1811 - The South West Company was formed by J.J. Astor and the head of the North West Company William McGillivray.

1812 - The war between England and the United States disrupted trade all across the continent. The North West Company began operations on the Columbia River of the Pacific Northwest.

1815 - The War of 1812 ended. The United States took back lands that had been occupied by the British, but tensions still continued. After this the United States forbid any foreign traders to operate in American territory. The North West Company withdrew.
The American Era (1816-1850)

1816 - By Congressional Act, the United States forbid foreigners to trade on US soil. The American Fur Co. hired ex-North West traders to work for them. A border war began between the North West Co. and the American Fur Co.. The old Fon du Lac District was renamed the Northern Outfit.

■ Request
Output the full fur trade timeline above word for word.

■ Data extract
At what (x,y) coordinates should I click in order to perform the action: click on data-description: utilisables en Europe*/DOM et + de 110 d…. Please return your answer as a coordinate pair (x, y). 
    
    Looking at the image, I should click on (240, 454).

■ Solution to the problem
1811 - The South West Company was formed by J.J. Astor and the head of the North West Company William McGillivray.

1812 - The war between England and the United States disrupted trade all across the continent. The North West Company began operations on the Columbia River of the Pacific Northwest.

1815 - The War of 1812 ended. The United States took back lands that had been occupied by the British, but tensions still continued. After this the United States forbid any foreign traders to operate in American territory. The North West Company withdrew.
The American Era (1816-1850)

1816 - By Congressional Act, the United States forbid foreigners to trade on US soil. The American Fur Co. hired ex-North West traders to work for them. A border war began between the North West Co. and the American Fur Co.. The old Fon du Lac District was renamed the Northern Outfit.